* What to produce:
Return each line of the records below that contains the string "pyautogui". Matching is case-sensitive.

■ ■ ■ ■ ■

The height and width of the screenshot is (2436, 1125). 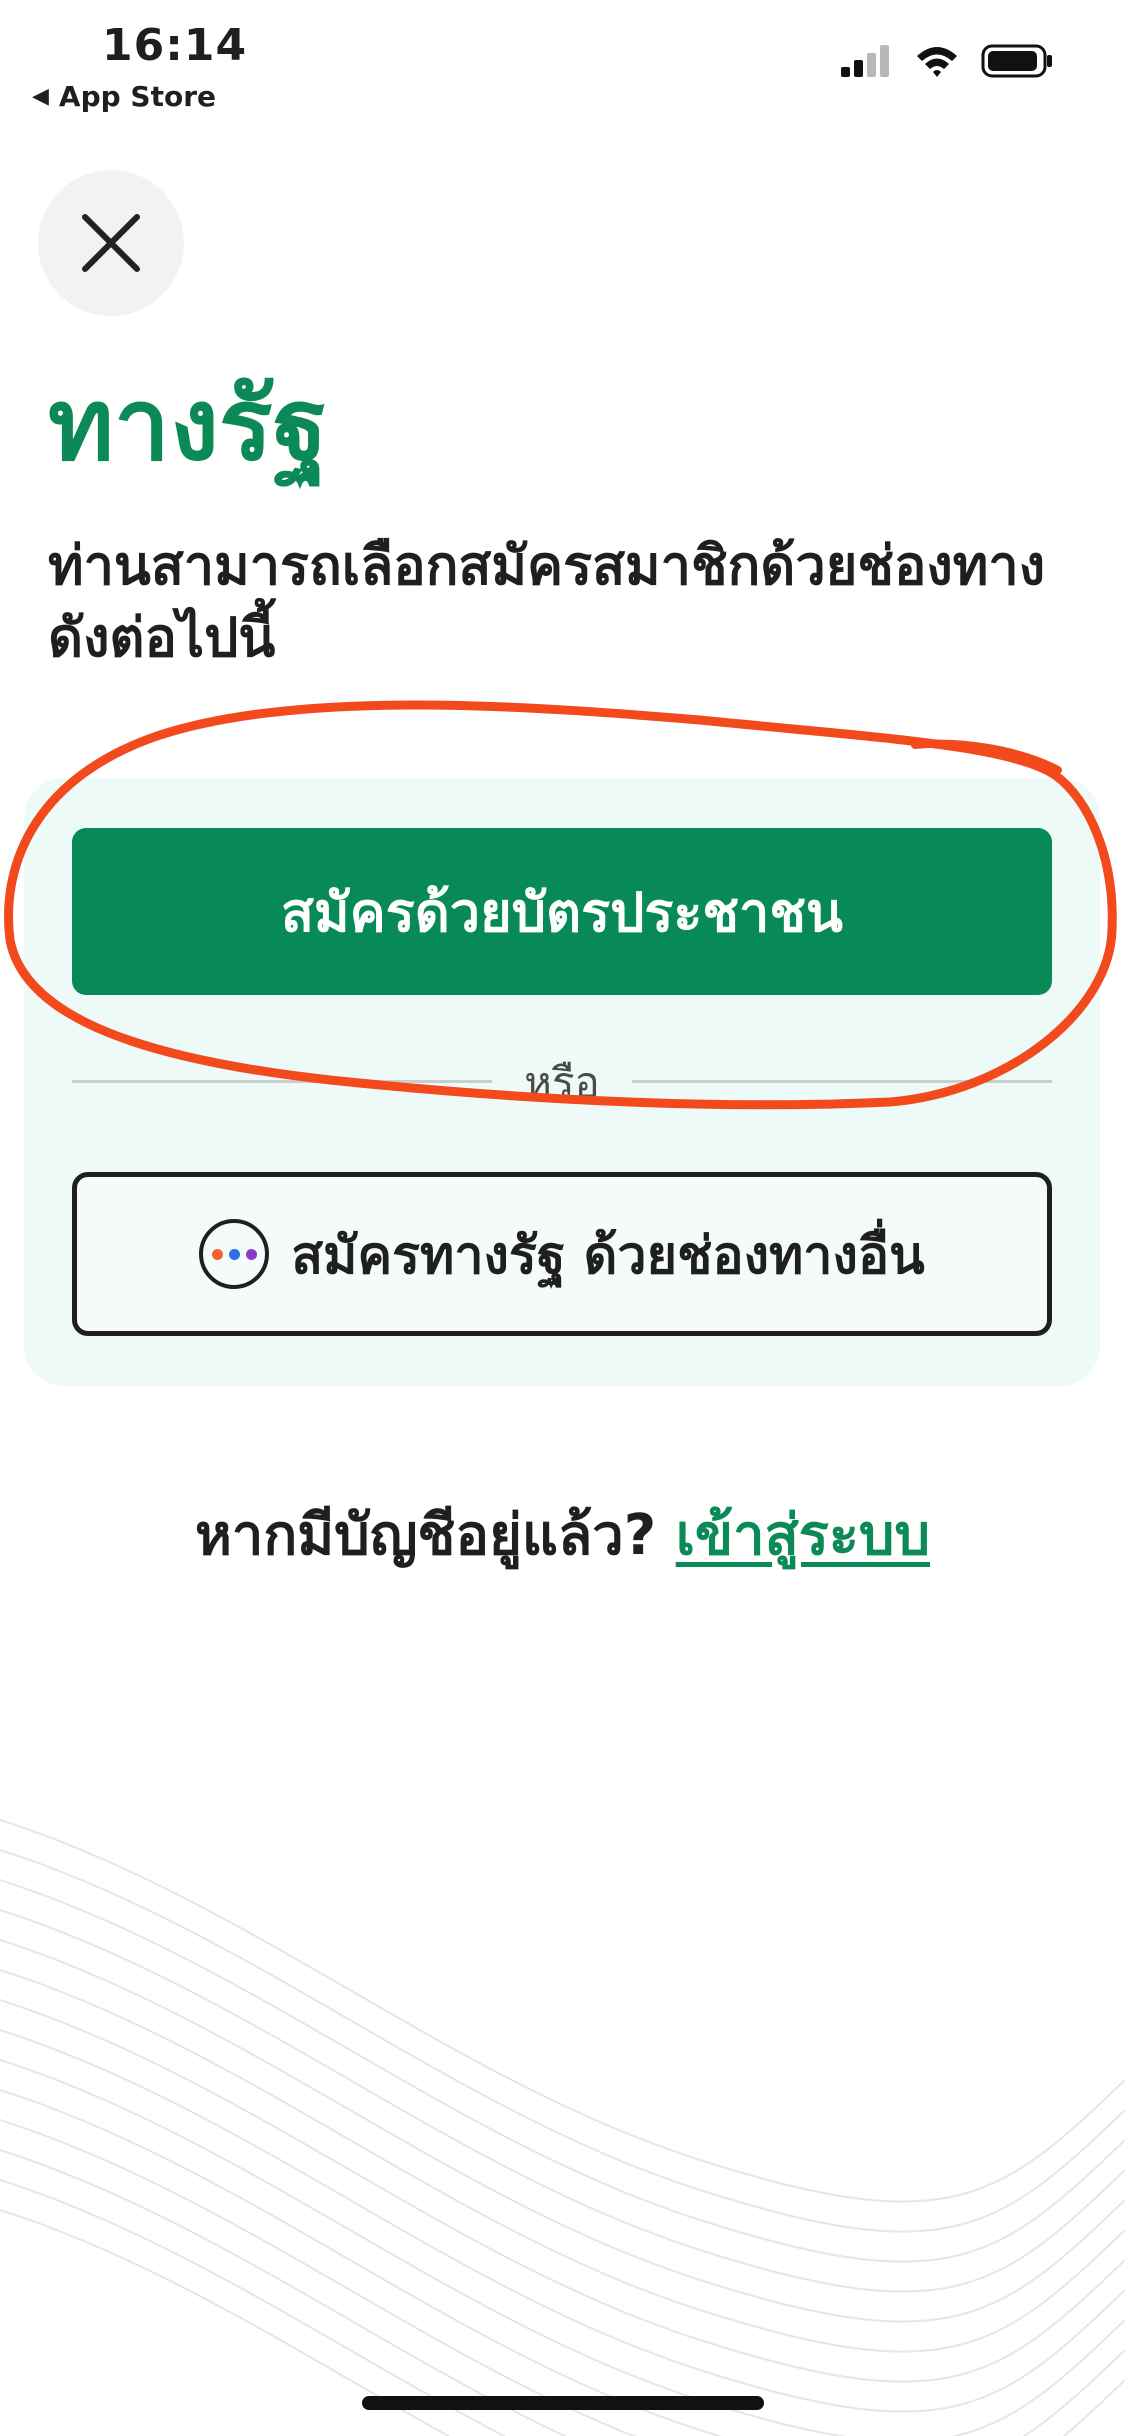 What do you see at coordinates (562, 912) in the screenshot?
I see `signup-with-id-card-button: สมัครด้วยบัตรประชาชน` at bounding box center [562, 912].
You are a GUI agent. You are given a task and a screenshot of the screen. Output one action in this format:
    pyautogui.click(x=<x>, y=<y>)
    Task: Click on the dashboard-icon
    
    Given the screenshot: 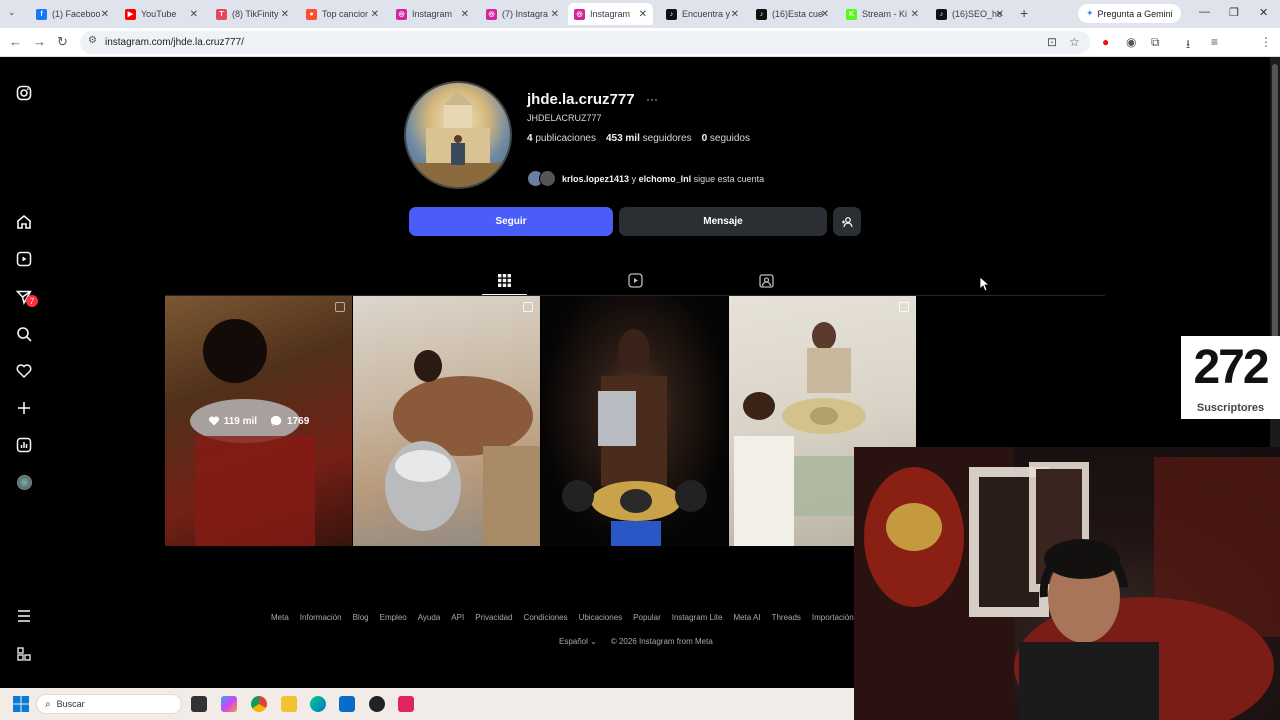 What is the action you would take?
    pyautogui.click(x=24, y=445)
    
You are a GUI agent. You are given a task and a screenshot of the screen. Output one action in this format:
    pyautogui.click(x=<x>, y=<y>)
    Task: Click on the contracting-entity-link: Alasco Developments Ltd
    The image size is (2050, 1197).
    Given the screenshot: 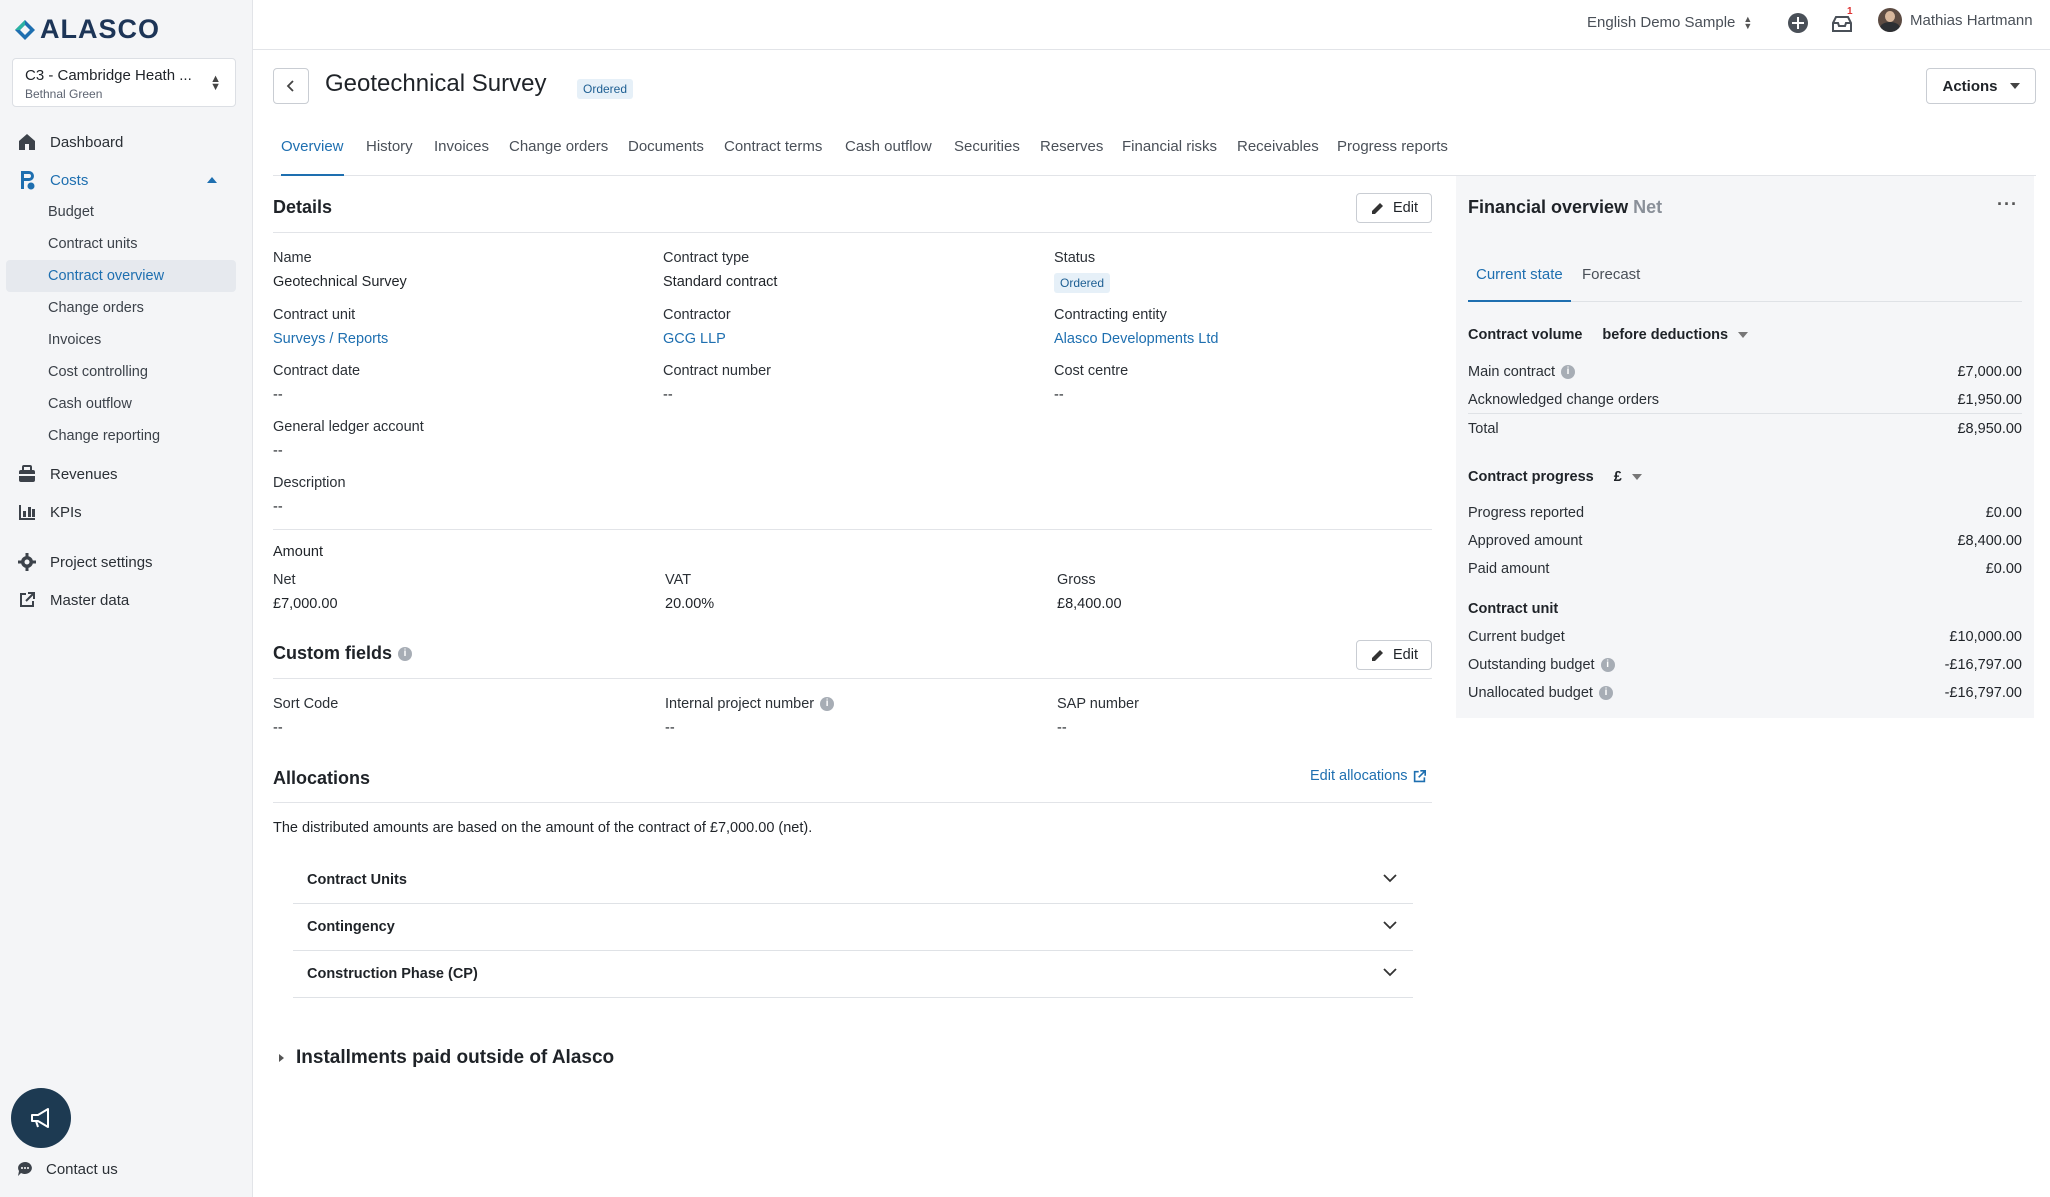 What is the action you would take?
    pyautogui.click(x=1136, y=339)
    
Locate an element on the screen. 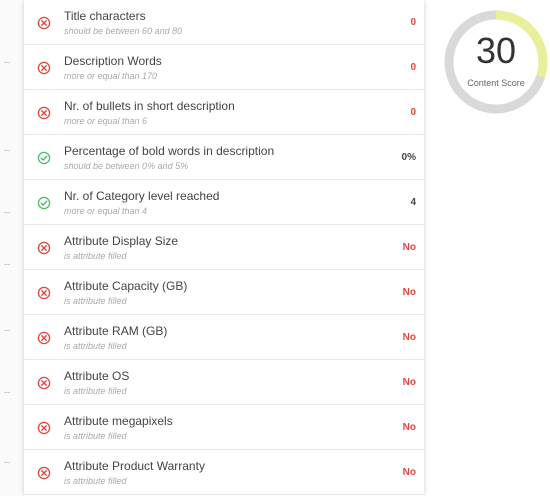 The width and height of the screenshot is (550, 496). content-score-widget: 30 Content Score is located at coordinates (496, 62).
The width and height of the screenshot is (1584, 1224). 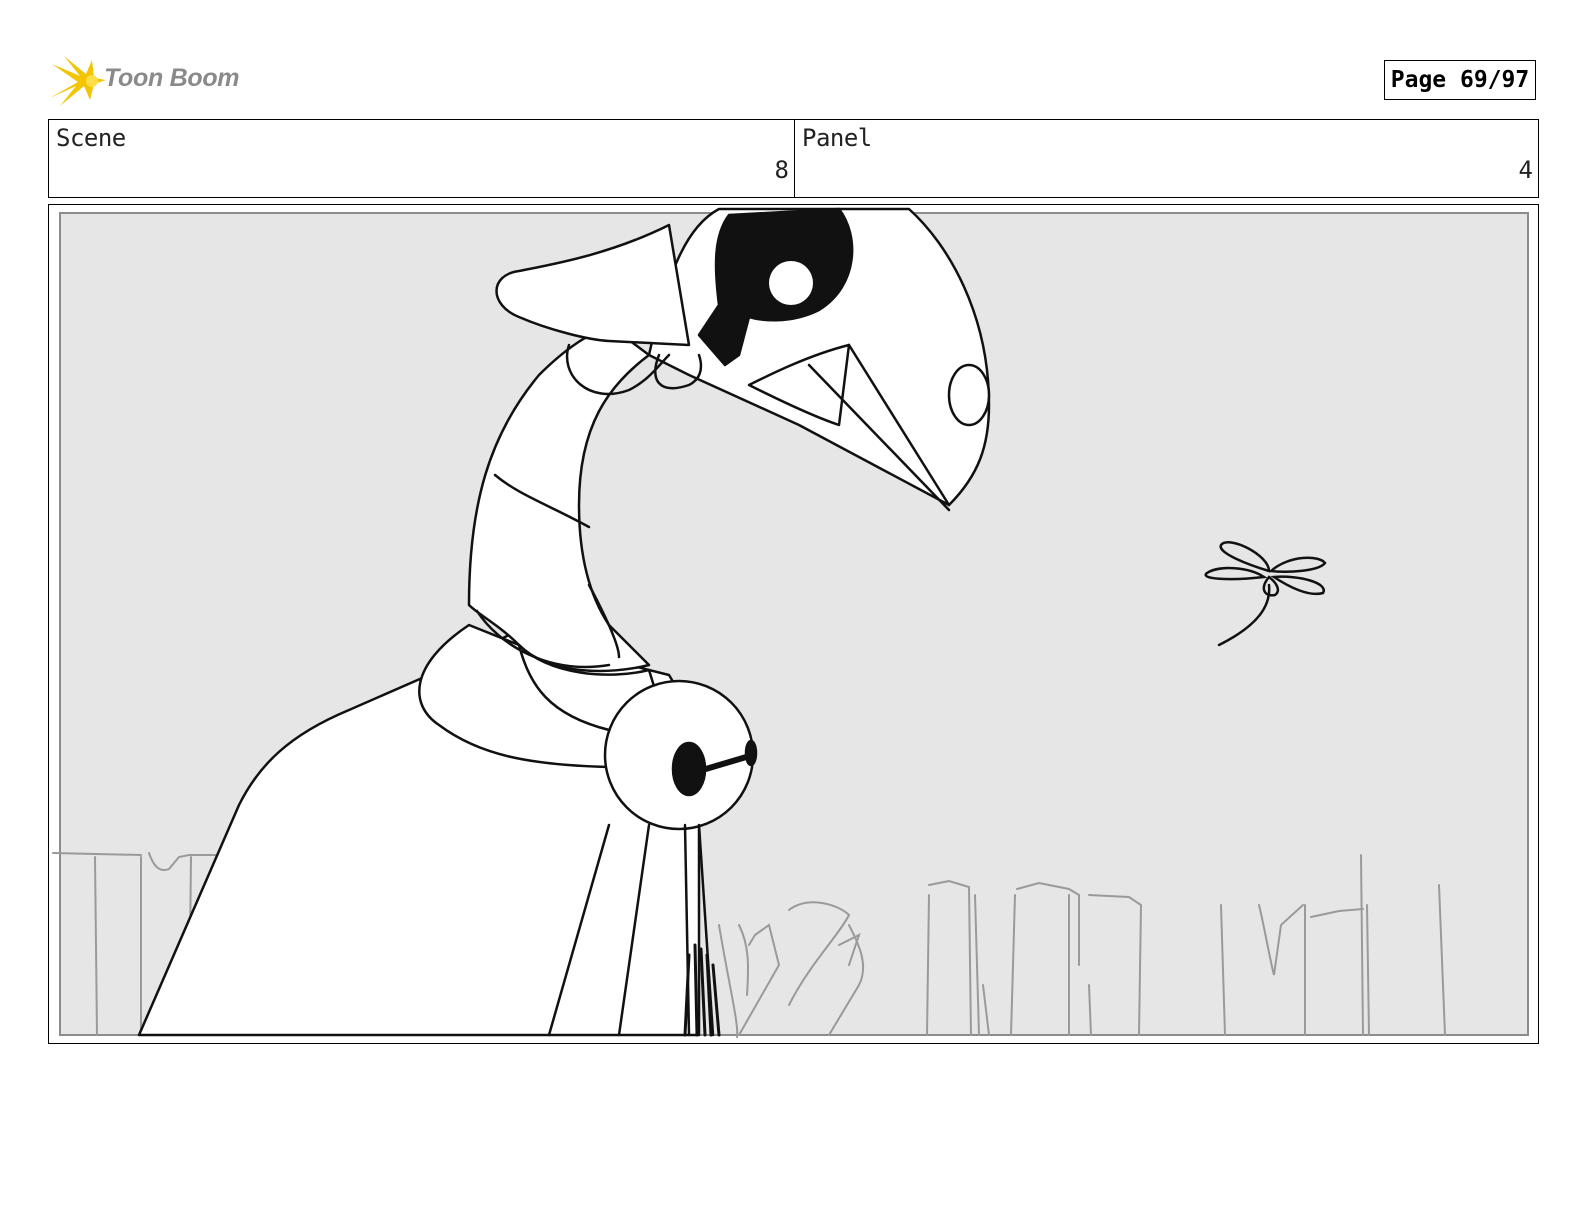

■ ■ ■ ■ ■

* Finished exercise:
    pyautogui.click(x=<x>, y=<y>)
    pyautogui.click(x=24, y=445)
    pyautogui.click(x=<x>, y=<y>)
    pyautogui.click(x=1136, y=339)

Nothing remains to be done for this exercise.